The Cuban medicine was developed at the Genetic Engineering and Biotechnology Centre, its creation was the idea of former Cuban President Fidel Castro.

Interferon is a substance made by cells of the immune system of vertebrate animals and can be produced in large quantities in the laboratory.

Refined from bacteria or yeast it is called recombinant and counteracts viral diseases and is useful in fighting certain types of cancer and other viral diseases such as Covid-19.

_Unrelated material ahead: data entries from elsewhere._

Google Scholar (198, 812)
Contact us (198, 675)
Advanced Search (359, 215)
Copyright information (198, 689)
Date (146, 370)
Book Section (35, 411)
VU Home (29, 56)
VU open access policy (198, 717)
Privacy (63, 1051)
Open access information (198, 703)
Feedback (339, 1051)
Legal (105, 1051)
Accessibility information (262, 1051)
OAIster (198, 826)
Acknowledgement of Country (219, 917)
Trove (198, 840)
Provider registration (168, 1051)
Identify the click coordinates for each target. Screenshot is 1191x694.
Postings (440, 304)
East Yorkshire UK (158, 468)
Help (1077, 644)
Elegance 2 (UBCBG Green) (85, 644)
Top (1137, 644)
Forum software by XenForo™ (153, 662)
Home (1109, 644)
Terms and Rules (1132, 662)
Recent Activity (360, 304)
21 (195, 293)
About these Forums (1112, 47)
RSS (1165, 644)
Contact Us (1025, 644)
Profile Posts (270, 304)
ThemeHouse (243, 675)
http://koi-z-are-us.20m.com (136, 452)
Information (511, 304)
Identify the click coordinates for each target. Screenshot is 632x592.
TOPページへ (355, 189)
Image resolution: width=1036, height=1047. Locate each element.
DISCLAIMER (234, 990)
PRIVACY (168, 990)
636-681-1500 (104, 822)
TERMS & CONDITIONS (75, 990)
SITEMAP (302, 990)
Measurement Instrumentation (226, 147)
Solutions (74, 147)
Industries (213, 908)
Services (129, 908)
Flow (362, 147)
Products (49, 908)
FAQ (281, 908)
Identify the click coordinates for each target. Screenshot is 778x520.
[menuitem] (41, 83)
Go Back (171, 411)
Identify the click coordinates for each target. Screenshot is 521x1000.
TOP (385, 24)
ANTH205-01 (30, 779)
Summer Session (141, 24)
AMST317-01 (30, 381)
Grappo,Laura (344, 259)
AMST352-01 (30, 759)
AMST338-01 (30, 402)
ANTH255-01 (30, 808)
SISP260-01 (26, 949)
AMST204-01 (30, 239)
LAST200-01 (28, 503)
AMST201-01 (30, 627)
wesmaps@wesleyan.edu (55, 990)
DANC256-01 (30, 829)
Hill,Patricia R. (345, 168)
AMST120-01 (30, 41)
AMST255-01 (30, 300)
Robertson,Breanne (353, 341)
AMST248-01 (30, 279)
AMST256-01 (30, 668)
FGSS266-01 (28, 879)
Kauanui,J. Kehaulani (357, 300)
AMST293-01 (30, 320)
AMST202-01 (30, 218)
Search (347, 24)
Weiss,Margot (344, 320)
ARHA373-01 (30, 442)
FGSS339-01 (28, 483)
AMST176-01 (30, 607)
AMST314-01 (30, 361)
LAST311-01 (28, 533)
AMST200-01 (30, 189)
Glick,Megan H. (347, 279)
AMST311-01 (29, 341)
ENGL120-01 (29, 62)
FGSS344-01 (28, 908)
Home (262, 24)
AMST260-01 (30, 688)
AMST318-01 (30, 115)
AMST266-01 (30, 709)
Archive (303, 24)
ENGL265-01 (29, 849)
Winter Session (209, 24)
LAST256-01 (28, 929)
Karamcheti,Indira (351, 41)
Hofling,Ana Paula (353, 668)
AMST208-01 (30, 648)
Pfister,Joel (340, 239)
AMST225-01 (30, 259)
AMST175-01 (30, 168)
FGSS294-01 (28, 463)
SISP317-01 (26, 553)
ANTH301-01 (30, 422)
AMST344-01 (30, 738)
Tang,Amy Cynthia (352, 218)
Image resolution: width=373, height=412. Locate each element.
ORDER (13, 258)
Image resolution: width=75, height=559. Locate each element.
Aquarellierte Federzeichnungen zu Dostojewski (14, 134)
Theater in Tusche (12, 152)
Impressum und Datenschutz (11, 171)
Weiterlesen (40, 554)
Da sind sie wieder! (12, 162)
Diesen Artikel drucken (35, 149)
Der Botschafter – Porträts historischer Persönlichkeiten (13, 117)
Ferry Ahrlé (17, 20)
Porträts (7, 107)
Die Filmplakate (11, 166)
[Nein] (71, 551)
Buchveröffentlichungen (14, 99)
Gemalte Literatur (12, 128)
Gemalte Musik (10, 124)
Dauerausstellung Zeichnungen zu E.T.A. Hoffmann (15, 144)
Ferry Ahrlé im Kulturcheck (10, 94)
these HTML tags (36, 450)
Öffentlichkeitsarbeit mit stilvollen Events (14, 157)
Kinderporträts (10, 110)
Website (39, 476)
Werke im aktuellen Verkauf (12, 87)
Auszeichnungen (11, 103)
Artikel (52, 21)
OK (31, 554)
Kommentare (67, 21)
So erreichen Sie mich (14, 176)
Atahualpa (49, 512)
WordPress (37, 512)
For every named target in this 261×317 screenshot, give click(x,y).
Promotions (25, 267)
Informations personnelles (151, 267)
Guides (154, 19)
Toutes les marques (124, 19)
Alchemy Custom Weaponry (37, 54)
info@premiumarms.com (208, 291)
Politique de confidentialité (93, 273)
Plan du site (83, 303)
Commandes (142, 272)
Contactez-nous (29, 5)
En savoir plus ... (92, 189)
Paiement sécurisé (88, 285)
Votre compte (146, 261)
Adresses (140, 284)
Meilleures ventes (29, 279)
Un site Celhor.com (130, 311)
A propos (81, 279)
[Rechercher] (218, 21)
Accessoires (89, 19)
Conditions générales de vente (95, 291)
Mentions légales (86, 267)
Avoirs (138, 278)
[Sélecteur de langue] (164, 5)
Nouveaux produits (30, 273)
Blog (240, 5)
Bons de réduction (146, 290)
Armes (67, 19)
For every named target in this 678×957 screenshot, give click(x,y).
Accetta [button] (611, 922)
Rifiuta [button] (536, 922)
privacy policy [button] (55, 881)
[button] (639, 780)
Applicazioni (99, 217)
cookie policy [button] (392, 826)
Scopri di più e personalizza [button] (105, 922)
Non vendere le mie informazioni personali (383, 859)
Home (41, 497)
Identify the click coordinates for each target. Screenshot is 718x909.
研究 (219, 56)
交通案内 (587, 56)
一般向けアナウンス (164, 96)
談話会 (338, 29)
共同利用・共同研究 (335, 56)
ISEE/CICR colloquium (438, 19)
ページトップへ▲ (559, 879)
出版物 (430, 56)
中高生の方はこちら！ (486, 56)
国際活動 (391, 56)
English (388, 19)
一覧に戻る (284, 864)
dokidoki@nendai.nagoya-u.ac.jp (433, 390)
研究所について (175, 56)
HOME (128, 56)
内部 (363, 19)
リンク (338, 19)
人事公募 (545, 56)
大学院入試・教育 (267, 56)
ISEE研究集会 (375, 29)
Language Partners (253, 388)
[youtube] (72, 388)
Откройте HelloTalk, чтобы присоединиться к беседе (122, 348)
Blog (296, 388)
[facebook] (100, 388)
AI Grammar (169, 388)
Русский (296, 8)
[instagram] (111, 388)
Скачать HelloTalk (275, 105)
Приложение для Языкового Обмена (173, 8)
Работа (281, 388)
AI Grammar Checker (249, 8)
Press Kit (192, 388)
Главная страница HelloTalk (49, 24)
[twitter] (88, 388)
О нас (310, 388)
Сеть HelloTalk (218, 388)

Drug administration is by injection, but in China it was applied by nebulization because it is a fast way to reach the lungs and it acts at the early stage of infection.

Cuba has created very prestigious unique medicines, including: Heberprot-P for to cure diabetic foot; the CIMAvax-EFGC vaccine gave hope to the survival of people with lung cancer; PPG is mainly used to lower cholesterol, but it has been shown that it has antiplatelet, antiischemic and antithrombotic effects; VA-MENGOC-BC is the only effective vaccine in the world that attacks meningococci B and C.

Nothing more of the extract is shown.